BEGIN

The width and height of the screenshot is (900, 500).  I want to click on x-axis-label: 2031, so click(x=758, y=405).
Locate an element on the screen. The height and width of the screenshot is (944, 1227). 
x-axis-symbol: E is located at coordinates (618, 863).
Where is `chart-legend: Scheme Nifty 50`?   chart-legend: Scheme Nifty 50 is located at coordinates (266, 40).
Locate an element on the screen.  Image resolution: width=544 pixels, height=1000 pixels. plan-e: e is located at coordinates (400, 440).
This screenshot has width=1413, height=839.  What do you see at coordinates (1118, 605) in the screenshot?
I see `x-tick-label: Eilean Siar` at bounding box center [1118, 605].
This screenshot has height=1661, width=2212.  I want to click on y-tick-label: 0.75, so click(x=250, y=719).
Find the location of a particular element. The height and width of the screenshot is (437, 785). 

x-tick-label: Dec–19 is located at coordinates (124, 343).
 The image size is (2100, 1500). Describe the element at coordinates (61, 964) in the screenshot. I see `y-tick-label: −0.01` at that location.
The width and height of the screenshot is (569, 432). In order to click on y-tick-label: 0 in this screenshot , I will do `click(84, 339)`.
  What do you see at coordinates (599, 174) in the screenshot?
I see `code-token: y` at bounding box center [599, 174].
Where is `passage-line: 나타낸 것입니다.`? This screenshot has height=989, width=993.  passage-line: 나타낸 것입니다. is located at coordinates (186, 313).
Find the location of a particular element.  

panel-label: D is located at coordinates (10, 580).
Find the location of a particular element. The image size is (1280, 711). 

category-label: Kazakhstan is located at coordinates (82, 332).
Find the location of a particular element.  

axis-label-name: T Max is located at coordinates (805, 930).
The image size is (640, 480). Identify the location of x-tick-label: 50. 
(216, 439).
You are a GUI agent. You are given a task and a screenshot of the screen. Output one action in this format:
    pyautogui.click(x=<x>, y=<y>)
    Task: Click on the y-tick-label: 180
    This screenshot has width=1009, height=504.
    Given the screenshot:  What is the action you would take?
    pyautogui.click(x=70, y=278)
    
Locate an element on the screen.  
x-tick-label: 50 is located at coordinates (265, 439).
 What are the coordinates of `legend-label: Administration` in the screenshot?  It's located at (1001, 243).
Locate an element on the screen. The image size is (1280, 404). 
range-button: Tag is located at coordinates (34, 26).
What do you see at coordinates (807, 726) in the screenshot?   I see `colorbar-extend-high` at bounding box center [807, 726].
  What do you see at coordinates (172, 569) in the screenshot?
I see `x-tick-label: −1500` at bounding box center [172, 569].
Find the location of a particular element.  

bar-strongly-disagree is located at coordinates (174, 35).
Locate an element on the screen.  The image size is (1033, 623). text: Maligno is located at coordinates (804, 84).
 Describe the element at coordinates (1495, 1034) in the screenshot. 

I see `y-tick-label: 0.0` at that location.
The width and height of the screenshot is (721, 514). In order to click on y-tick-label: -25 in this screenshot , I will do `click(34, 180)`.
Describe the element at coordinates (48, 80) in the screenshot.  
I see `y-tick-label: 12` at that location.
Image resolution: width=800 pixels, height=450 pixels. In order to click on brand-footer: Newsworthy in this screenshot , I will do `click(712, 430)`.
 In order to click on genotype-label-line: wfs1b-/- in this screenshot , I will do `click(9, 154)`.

END

### Directions for this task
Reproduce all of the rows above word for word, with nothing left out or changed.

### Completed task
The width and height of the screenshot is (900, 500).  I want to click on x-axis-label: 2031, so click(x=758, y=405).
Locate an element on the screen. The height and width of the screenshot is (944, 1227). 
x-axis-symbol: E is located at coordinates (618, 863).
Where is `chart-legend: Scheme Nifty 50`?   chart-legend: Scheme Nifty 50 is located at coordinates (266, 40).
Locate an element on the screen.  Image resolution: width=544 pixels, height=1000 pixels. plan-e: e is located at coordinates (400, 440).
This screenshot has width=1413, height=839.  What do you see at coordinates (1118, 605) in the screenshot?
I see `x-tick-label: Eilean Siar` at bounding box center [1118, 605].
This screenshot has height=1661, width=2212.  I want to click on y-tick-label: 0.75, so click(x=250, y=719).
Find the location of a particular element. The height and width of the screenshot is (437, 785). 

x-tick-label: Dec–19 is located at coordinates (124, 343).
 The image size is (2100, 1500). Describe the element at coordinates (61, 964) in the screenshot. I see `y-tick-label: −0.01` at that location.
The width and height of the screenshot is (569, 432). In order to click on y-tick-label: 0 in this screenshot , I will do `click(84, 339)`.
  What do you see at coordinates (599, 174) in the screenshot?
I see `code-token: y` at bounding box center [599, 174].
Where is `passage-line: 나타낸 것입니다.`? This screenshot has height=989, width=993.  passage-line: 나타낸 것입니다. is located at coordinates (186, 313).
Find the location of a particular element.  

panel-label: D is located at coordinates (10, 580).
Find the location of a particular element. The image size is (1280, 711). 

category-label: Kazakhstan is located at coordinates (82, 332).
Find the location of a particular element.  

axis-label-name: T Max is located at coordinates (805, 930).
The image size is (640, 480). Identify the location of x-tick-label: 50. 
(216, 439).
You are a GUI agent. You are given a task and a screenshot of the screen. Output one action in this format:
    pyautogui.click(x=<x>, y=<y>)
    Task: Click on the y-tick-label: 180
    This screenshot has width=1009, height=504.
    Given the screenshot:  What is the action you would take?
    pyautogui.click(x=70, y=278)
    
Locate an element on the screen.  
x-tick-label: 50 is located at coordinates (265, 439).
 What are the coordinates of `legend-label: Administration` in the screenshot?  It's located at (1001, 243).
Locate an element on the screen. The image size is (1280, 404). 
range-button: Tag is located at coordinates (34, 26).
What do you see at coordinates (807, 726) in the screenshot?   I see `colorbar-extend-high` at bounding box center [807, 726].
  What do you see at coordinates (172, 569) in the screenshot?
I see `x-tick-label: −1500` at bounding box center [172, 569].
Find the location of a particular element.  

bar-strongly-disagree is located at coordinates (174, 35).
Locate an element on the screen.  The image size is (1033, 623). text: Maligno is located at coordinates (804, 84).
 Describe the element at coordinates (1495, 1034) in the screenshot. 

I see `y-tick-label: 0.0` at that location.
The width and height of the screenshot is (721, 514). In order to click on y-tick-label: -25 in this screenshot , I will do `click(34, 180)`.
Describe the element at coordinates (48, 80) in the screenshot.  
I see `y-tick-label: 12` at that location.
Image resolution: width=800 pixels, height=450 pixels. In order to click on brand-footer: Newsworthy in this screenshot , I will do `click(712, 430)`.
 In order to click on genotype-label-line: wfs1b-/- in this screenshot , I will do `click(9, 154)`.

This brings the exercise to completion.